I have burks and I am over 225lbs and they are the best pair of kitchen shoes that i have owned


----------



## ryan009 (Dec 13, 2011)

Sorry that last post was me I have burks and they are awesome kitchen shoes well worth the money and I am over 225lbs. They have very high arcs so if you have flat feet they are not the shoe for you


----------



## Iceman (Jan 4, 2011)

OK. A month or so ago I took a crummy 1-night job, for which I had to shave and buy a pair of "black" shoes. All I had at that time were shoes of other colors not including black. As it was, being generally broke, I went to a "Goodwill Store". I bought a pair of _"Lehigh"_ Steel Toe Service Oxford shoes. I paid $10 otd. When I buy shoes new again, I might not get this exact pair, but I will get this brand. They are the toughest shoes I've had since I can remember.
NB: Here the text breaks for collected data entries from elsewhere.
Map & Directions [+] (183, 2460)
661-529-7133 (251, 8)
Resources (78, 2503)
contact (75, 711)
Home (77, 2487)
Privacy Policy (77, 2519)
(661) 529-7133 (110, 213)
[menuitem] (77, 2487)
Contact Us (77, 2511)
They feel really good once you break them in.


----------



## chefedb (Apr 3, 2010)

Wont wear clogs, I find them a bit dangerous when worn on rubber matting.


----------



## gabby94 (Feb 14, 2012)

For all of you chefs who swear against clogs, not all clogs are created equal.  Clog does not necessarily mean open back nor wooden.  If you are looking for superior support, closed back and non-slip go for Sanita.  They are newer to Canada but the most popular in Europe.  You will pay about about $115 - 150 but they will last you twice as long as any other shoe on the market and you can find them many places in Vancouver.


----------



## pirate-chef (Jan 25, 2012)

As for the sika vs dansko I am 6'4 190 ish lbs and have had a couple of knee surgeries in the past but i feel like sika is a cheaper made version of the dansko the sole lasts slightly longer but they do not break in nearly as nice and seem to wear on my body more. dansko or the swedish version brasko.


----------



## gabby94 (Feb 14, 2012)

Seems you are from Sweden and the European Dansko is not the same as the American Dansko.  In North America, Sanita is equal to that of the Euro Dansko. I totally agree as the wood in the Sika clog is very hard on your knees, that's why the Sanita/Euro Dansko is better for you.


----------



## pirate-chef (Jan 25, 2012)

I am from the us and living here now. ironically i now have Sika because i can not find dansko and i live 30 min from denmark. it makes no sense at all.


----------